___ Information

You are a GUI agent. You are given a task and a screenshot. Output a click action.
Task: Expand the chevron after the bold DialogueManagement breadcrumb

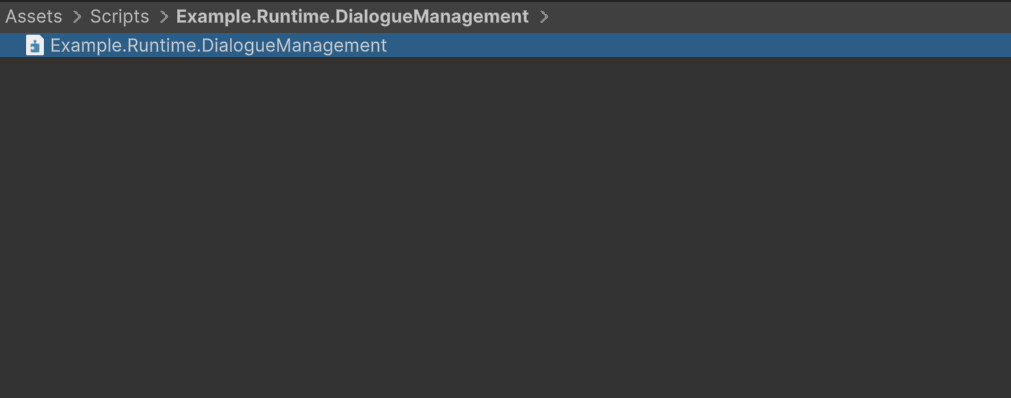544,17
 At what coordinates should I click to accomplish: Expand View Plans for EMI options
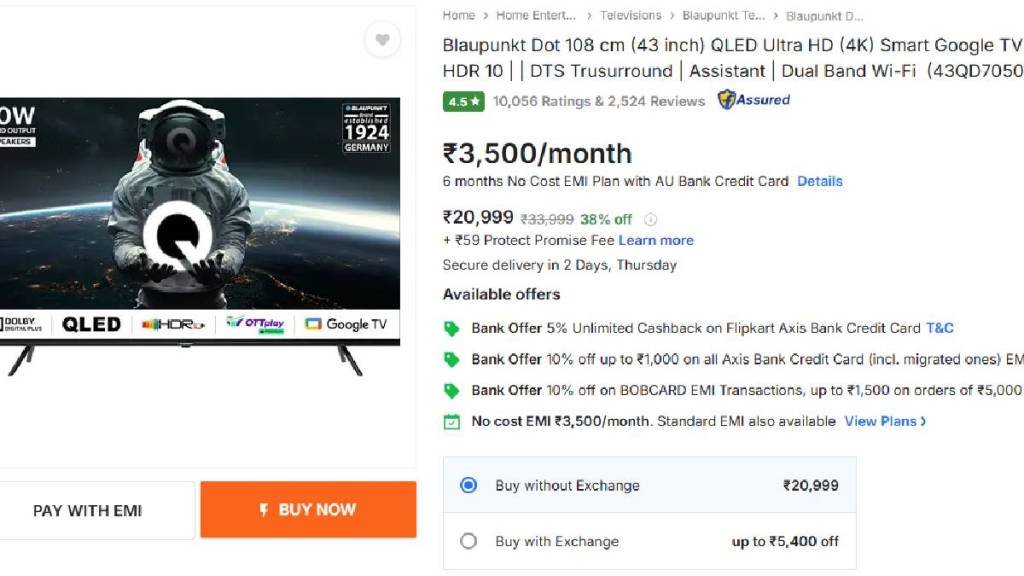[885, 421]
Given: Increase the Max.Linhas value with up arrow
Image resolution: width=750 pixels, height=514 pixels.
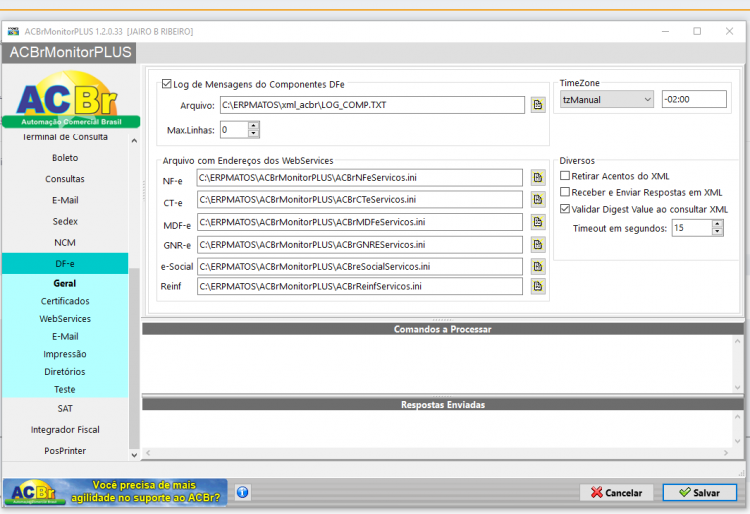Looking at the screenshot, I should 254,126.
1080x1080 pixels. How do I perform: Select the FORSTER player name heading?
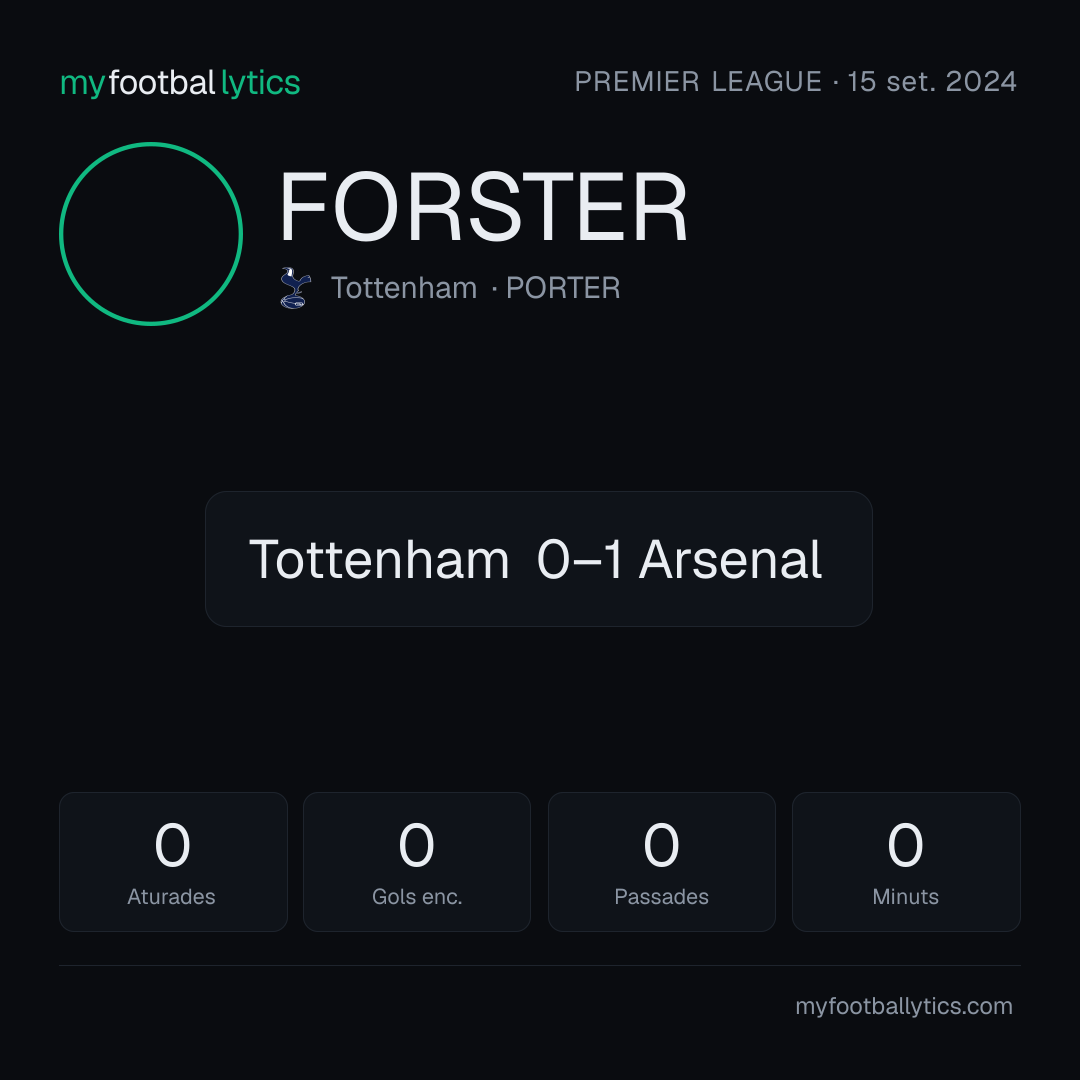tap(483, 207)
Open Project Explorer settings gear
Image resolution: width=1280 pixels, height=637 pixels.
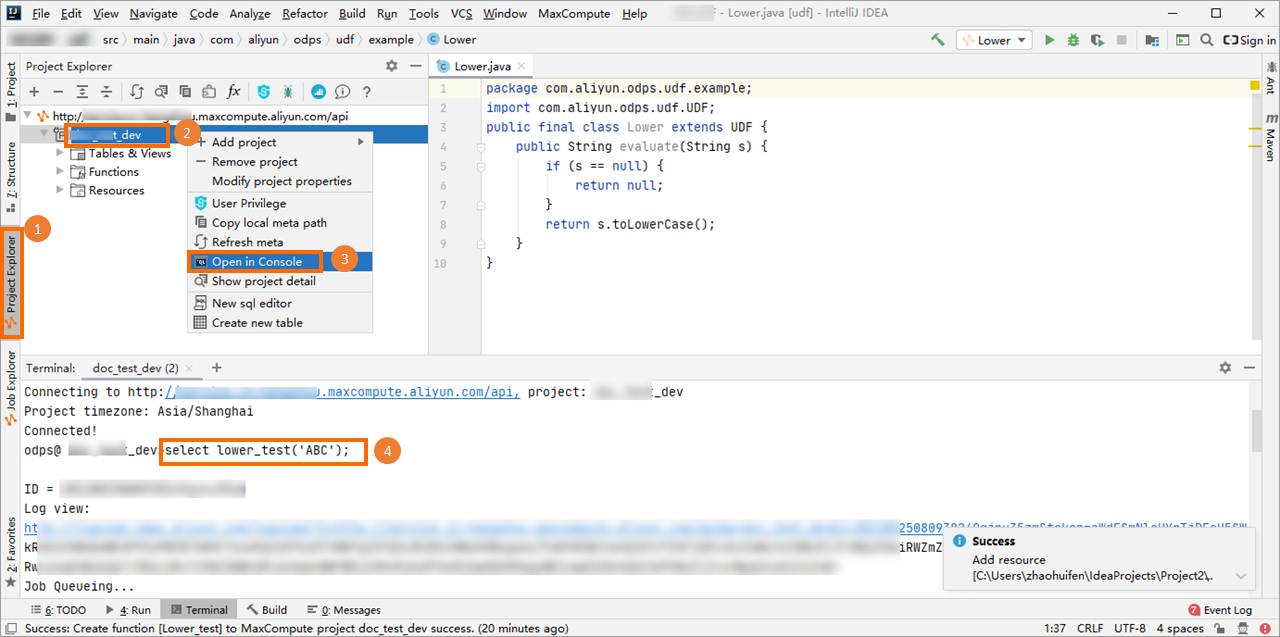(392, 66)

______

Copy the data character for character, but drop all pictures from the copy.

You are a GUI agent. You are given a task and a screenshot. Output a click action.
Task: Expand the chevron after the bold DialogueManagement breadcrumb

544,17
 At what coordinates should I click to accomplish: Expand View Plans for EMI options
[885, 421]
Given: Increase the Max.Linhas value with up arrow
Image resolution: width=750 pixels, height=514 pixels.
Looking at the screenshot, I should 254,126.
1080x1080 pixels. How do I perform: Select the FORSTER player name heading?
tap(483, 207)
Open Project Explorer settings gear
Image resolution: width=1280 pixels, height=637 pixels.
(392, 66)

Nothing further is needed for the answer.